Rewrite the listing below, swapping "width and height" for "dimensions" each time it occurs. Keep everything else the same.

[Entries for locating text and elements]
········
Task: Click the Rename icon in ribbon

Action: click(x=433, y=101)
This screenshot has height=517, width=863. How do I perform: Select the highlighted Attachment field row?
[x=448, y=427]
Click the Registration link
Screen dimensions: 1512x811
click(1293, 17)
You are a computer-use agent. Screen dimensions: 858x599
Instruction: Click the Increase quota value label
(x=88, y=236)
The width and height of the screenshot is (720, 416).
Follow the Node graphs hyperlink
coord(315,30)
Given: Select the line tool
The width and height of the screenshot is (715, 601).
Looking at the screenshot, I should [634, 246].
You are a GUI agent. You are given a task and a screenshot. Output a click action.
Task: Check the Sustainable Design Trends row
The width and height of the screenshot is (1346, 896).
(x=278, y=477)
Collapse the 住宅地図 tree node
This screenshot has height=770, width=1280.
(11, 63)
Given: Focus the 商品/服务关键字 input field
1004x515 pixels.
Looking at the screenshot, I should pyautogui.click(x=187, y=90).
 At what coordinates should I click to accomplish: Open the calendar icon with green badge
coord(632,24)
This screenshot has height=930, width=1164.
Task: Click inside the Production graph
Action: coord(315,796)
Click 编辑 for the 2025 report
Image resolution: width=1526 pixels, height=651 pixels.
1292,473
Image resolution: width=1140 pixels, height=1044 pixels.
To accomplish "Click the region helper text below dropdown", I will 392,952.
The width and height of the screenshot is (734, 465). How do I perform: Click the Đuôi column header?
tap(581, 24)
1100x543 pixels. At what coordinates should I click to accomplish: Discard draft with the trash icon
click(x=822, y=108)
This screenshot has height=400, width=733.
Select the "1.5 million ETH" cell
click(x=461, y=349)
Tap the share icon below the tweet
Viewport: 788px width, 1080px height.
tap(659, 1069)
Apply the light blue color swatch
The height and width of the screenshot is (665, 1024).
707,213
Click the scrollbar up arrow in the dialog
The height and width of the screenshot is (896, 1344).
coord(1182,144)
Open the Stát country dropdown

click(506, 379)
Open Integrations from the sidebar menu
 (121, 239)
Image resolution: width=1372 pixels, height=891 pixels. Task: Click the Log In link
········
• [Answer to this problem]:
Task: Click the Rename icon in ribbon

Action: click(x=433, y=101)
This screenshot has height=517, width=863. How do I perform: Select the highlighted Attachment field row?
[x=448, y=427]
Click the Registration link
Screen dimensions: 1512x811
click(1293, 17)
You are a computer-use agent. Screen dimensions: 858x599
Instruction: Click the Increase quota value label
(x=88, y=236)
The dimensions of the screenshot is (720, 416).
Follow the Node graphs hyperlink
coord(315,30)
Given: Select the line tool
The dimensions of the screenshot is (715, 601).
Looking at the screenshot, I should [634, 246].
You are a GUI agent. You are given a task and a screenshot. Output a click action.
Task: Check the Sustainable Design Trends row
The dimensions of the screenshot is (1346, 896).
(x=278, y=477)
Collapse the 住宅地図 tree node
This screenshot has height=770, width=1280.
(11, 63)
Given: Focus the 商品/服务关键字 input field
1004x515 pixels.
Looking at the screenshot, I should pyautogui.click(x=187, y=90).
 At what coordinates should I click to accomplish: Open the calendar icon with green badge
coord(632,24)
This screenshot has height=930, width=1164.
Task: Click inside the Production graph
Action: coord(315,796)
Click 编辑 for the 2025 report
Image resolution: width=1526 pixels, height=651 pixels.
1292,473
Image resolution: width=1140 pixels, height=1044 pixels.
To accomplish "Click the region helper text below dropdown", I will 392,952.
The dimensions of the screenshot is (734, 465). How do I perform: Click the Đuôi column header?
tap(581, 24)
1100x543 pixels. At what coordinates should I click to accomplish: Discard draft with the trash icon
click(x=822, y=108)
This screenshot has height=400, width=733.
Select the "1.5 million ETH" cell
click(x=461, y=349)
Tap the share icon below the tweet
Viewport: 788px width, 1080px height.
tap(659, 1069)
Apply the light blue color swatch
The height and width of the screenshot is (665, 1024).
707,213
Click the scrollbar up arrow in the dialog
The height and width of the screenshot is (896, 1344).
coord(1182,144)
Open the Stát country dropdown

click(506, 379)
Open Integrations from the sidebar menu
 (121, 239)
Image resolution: width=1372 pixels, height=891 pixels. Task: Click the Log In link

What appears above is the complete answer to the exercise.